Social media’s just different. Consumers look for entertainment and interactivity when engaging with social platforms. Sales should be communicated through these channels but with balance. The question that should always be in the back of a marketers mind all the time, especially during the holidays, is “Are we delivering value or just trying to get the sale?”

Why You?

It’s easy to be presumptuous with social media. With so many tools and platforms at our disposal, it’s tempting for marketers to think, “Hey, we have stuff to say. Who in their right mind wouldn’t want to hear about this?” But, without a doubt, no one cares about your brand more than you do.

No matter the advocate, his or her world will never be as consumed with your brand as yours is. Why would it? They have jobs, families and countless other priorities that come before your brand, which likely ranks pretty high in terms of your priorities.

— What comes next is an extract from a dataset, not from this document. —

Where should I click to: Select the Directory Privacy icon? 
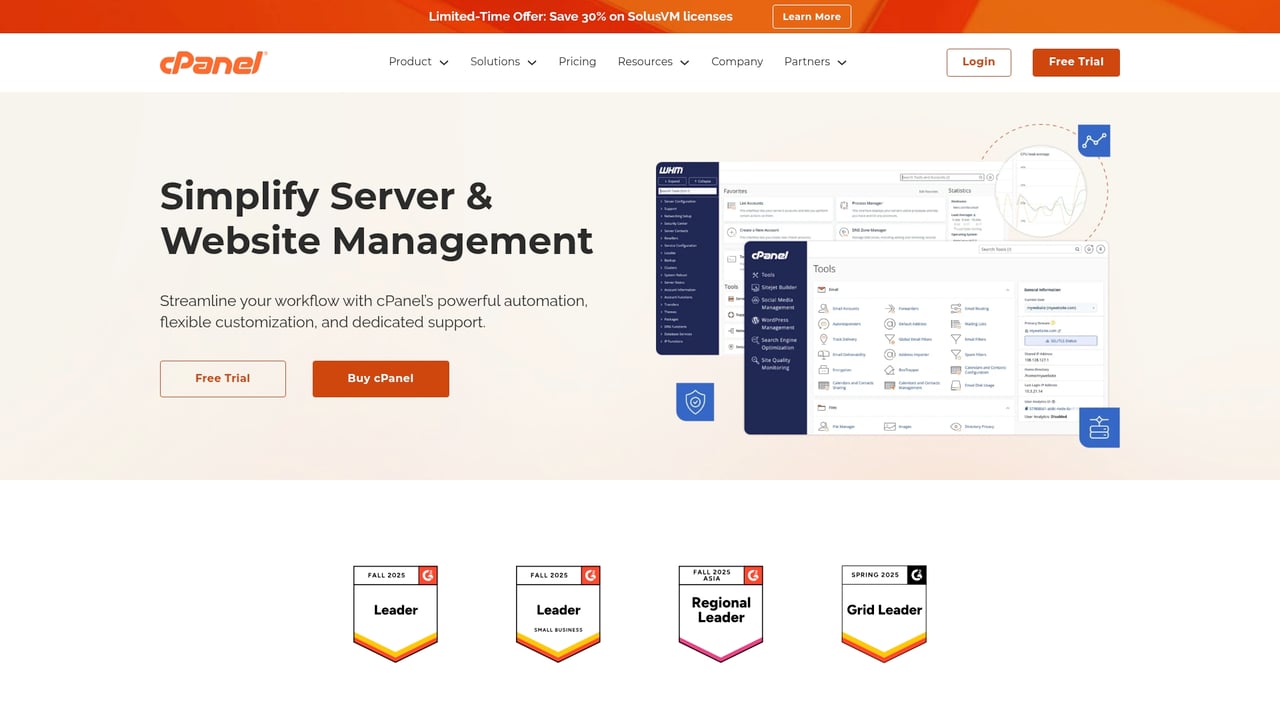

That is exactly why brands need to be more than just present. They need their presence to be valuable.

Mediocrity Rules the Web

The magic of social media is that anyone can have a voice. However, that means there’s a surplus of content and information out there. One can find the same thing in hundreds, maybe thousands of different places. This surplus of information means much of it is the same, making most of it mediocre at best.

Brands are in constant competition with mediocrity because there’s a constant struggle to break the mediocrity straps that tend to hold them back. Being mediocre may be fine for many, but brands are online to connect with their consumers. Consumer attention is fragmented. There’s too much great content on the Web to bother with some of the mediocrity brands produce.

The Value Test

The nagging question that always needs to be the crux of every brand’s content marketing strategy is: Are we providing value?

What’s the utility of the content you’re providing? What void are you filling? Maybe it’s education. Perhaps, your content is really funny and provides entertainment. There’s even value in taking customer feedback and turning it into real change and innovation based on their thoughts and concerns.

Sometimes brands don’t even need to be the creators of content. Instead, they’re the aggregators, bringing together content from around the Web that’s relevant to the brand and its consumers, making the brand a resource for value.

How would your customers react if your social media presence were to disappear tomorrow? Would they notice? Would they just go elsewhere? Or would they miss the value you brought to their online lives by providing relevant, interesting content and establishing a community of individuals like themselves whom they’re able to connect with day after day?